Debt mutual funds make a feasible investment option for investors with low risk appetite. In fact, several investors are switching from conservative schemes to debt mutual funds because of the constant down fall in the interest rates. While equity mutual funds predominantly invest in equity and equity related instruments, debt mutual funds invest in fixed income securities and money market instruments that generate regular income. Depending on the nature of the scheme and its investment objective a debt fund may invest across debt instruments like commercial papers, company fixed deposits, government bonds, income bonds, treasury bills, call money, corporate securities etc.

Currently there are 15 subcategories under debt funds and investors can choose a debt product which suits their investment objective and risk appetite. If you are looking to diversify your mutual fund portfolio with a scheme that invests in money market instruments and offers moderate returns, you can consider investing in money market funds.

What are money market funds?

According to market regulator SEBI (Securities and Exchange Board of India), money market funds “aim to provide easy liquidity, preservation of capital and moderate income. These schemes invest exclusively in safer short-term instruments such as treasury bills, certificates of deposit, commercial paper and inter-bank call money, government securities, etc. Returns on these schemes fluctuate much less compared to other funds. These funds are appropriate for corporate and individual investors as a means to park their surplus funds for short periods.”

Money market funds are ideal for investors with low risk appetite

Money market funds hold the potential to offer better returns than bank fixed deposits because these schemes invest in money market instruments like treasury bills, commercial papers, G-sec etc. Just like most debt funds, money market funds offer high liquidity and invest in securities that mature within a year. Such investment schemes are ideal for investors with low risk appetite. Money market funds are less prone to both credit risk and interest rate risk.

Since they do not come with a lock in period, investors are fee to buy or sell their money market fund units on any working day. Investors looking to add some liquidity to their investment portfolio can consider adding money market funds to their list of investments. Money market funds can also be utilized for diversification especially if you are an aggressive investor with an equity heavy portfolio. Most mutual fund experts will argue that investors cannot depend on just one asset class for income generation. It is less likely for all asset classes to perform in similar fashion all in tandem. Money market instruments can provide the much needed cushion when equity schemes underperform in volatile markets.

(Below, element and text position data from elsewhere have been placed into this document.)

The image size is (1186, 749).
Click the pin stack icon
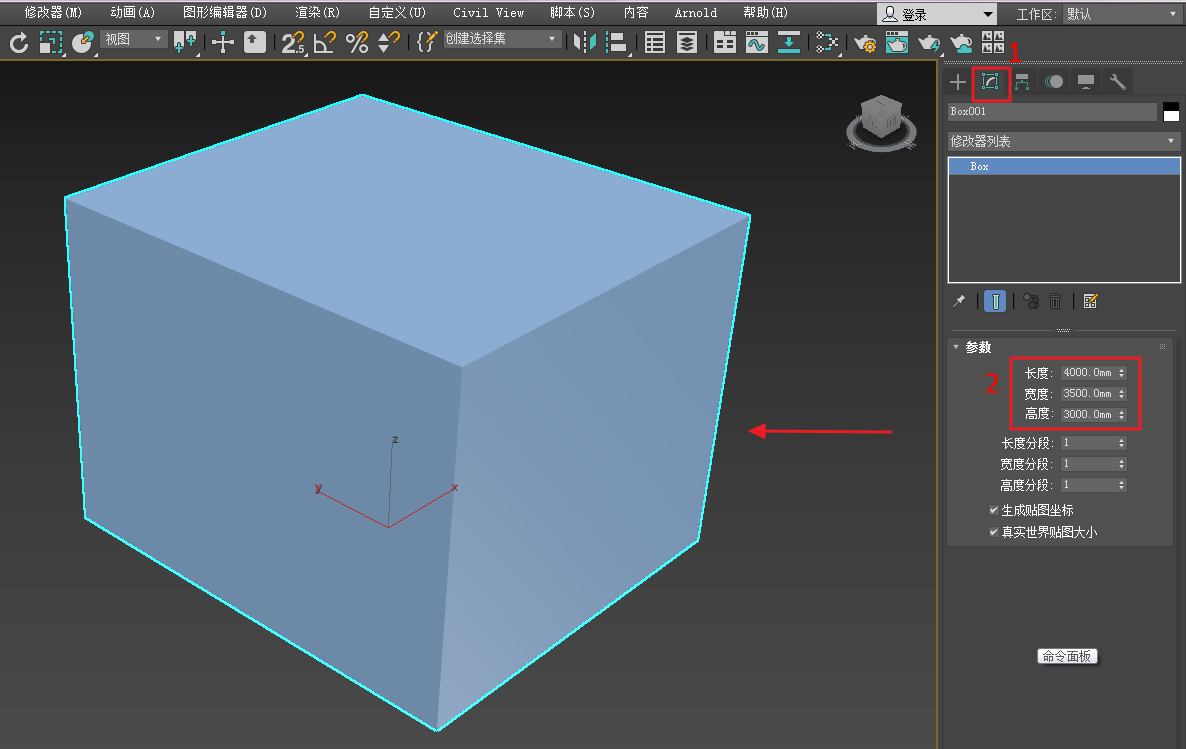point(959,301)
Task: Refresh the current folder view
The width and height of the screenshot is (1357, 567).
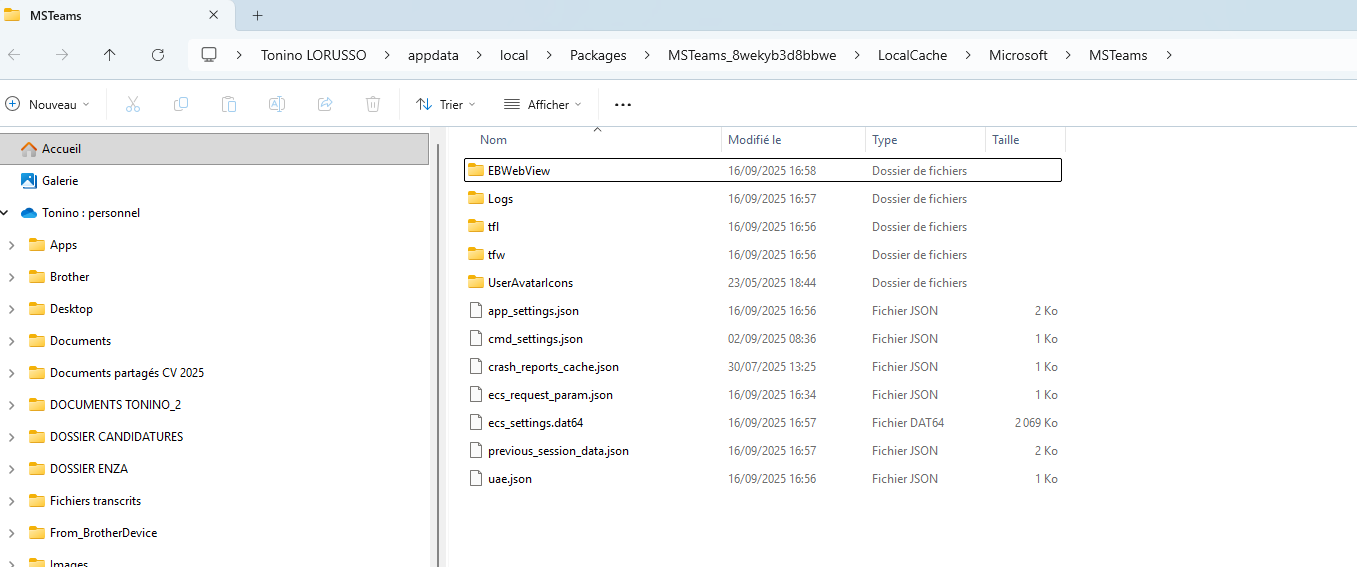Action: click(x=157, y=55)
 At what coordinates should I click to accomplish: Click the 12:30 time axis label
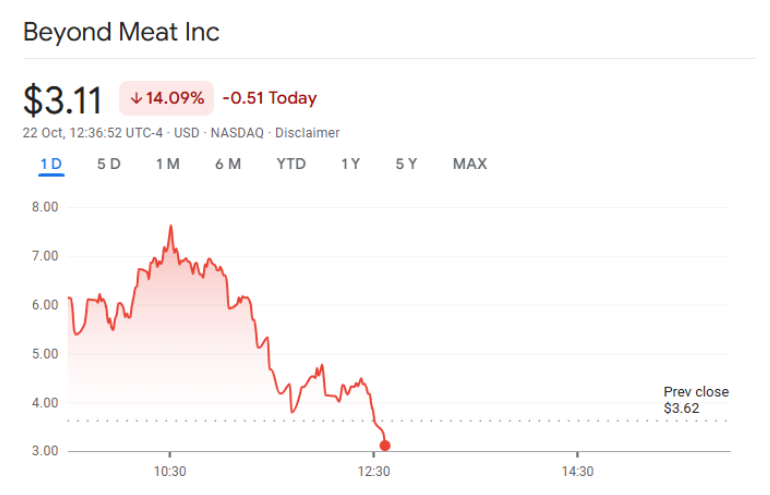pyautogui.click(x=373, y=472)
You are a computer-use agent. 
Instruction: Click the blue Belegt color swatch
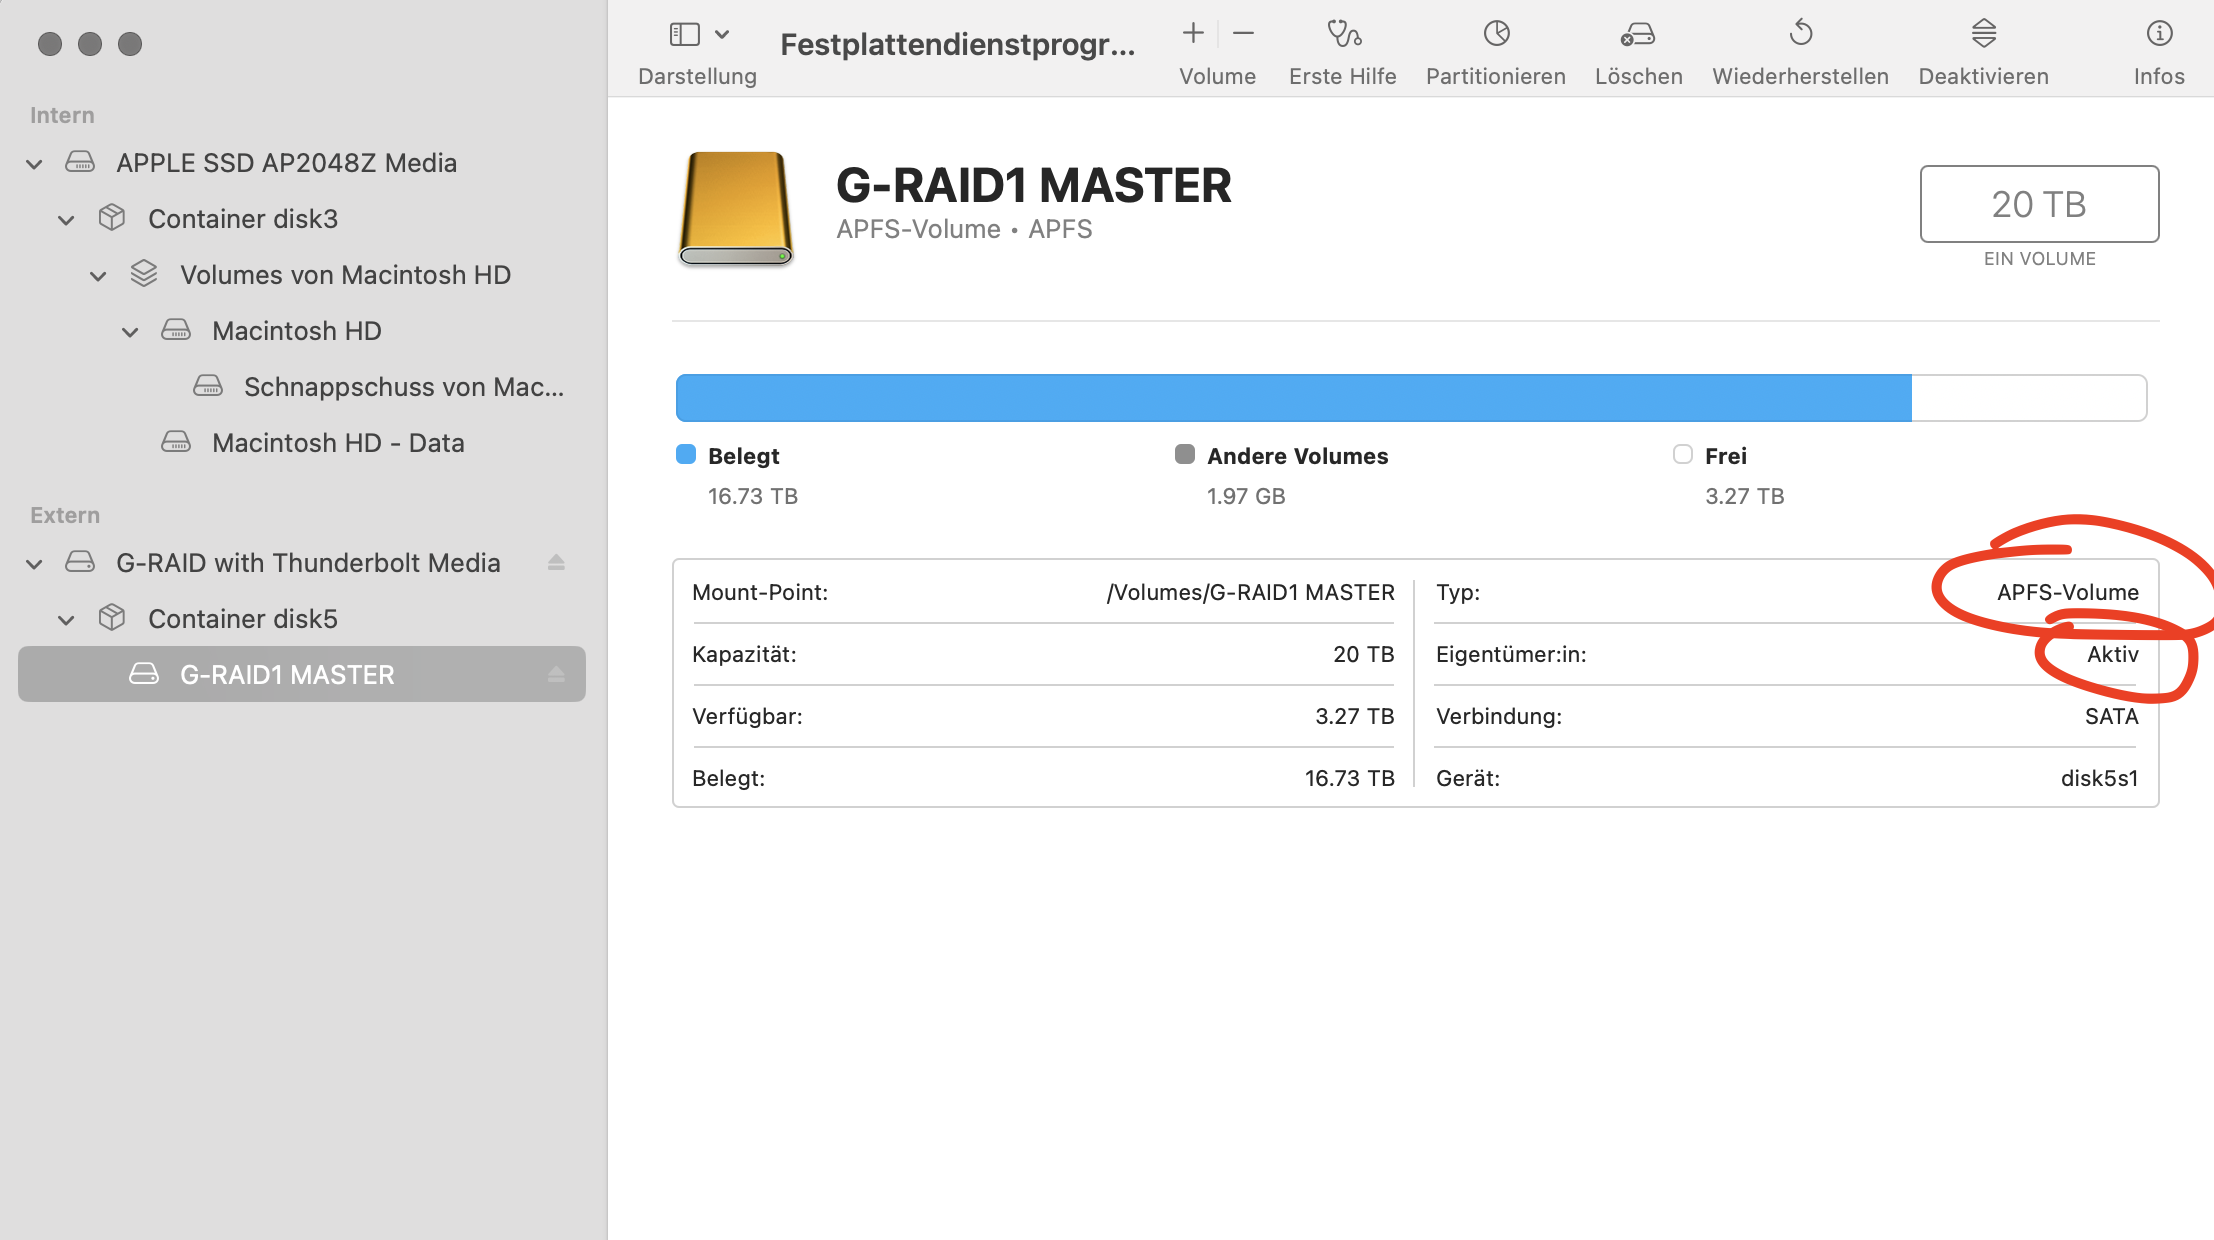pyautogui.click(x=686, y=455)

Consider starting a monthly SIP in money market funds

One of the simplest ways to ensure that you save and invest on a regular basis is to start a monthly SIP in a mutual fund scheme of your choice. Systematic Investment Plan, often referred to as SIP, is an investment plan that allows retail investors to invest a fixed amount at regular intervals. SIPs do not come with a termination date thus allowing investors to continue investing till their investment goal is accomplished. All you have to do is decide on the monthly SIP sum, complete all the necessary documentations, and instruct your bank to allow auto debit. After this every month on a fixed date a predetermined amount is debited from your savings account and units are allotted to your mutual fund portfolio. Investors can even continue to invest for the long run with SIP to benefit from investment tools and techniques like power of compounding and rupee cost averaging. A free online tool like SIP calculator may help aid investors in determining how much they need to invest at regular intervals in order to achieve the desired corpus.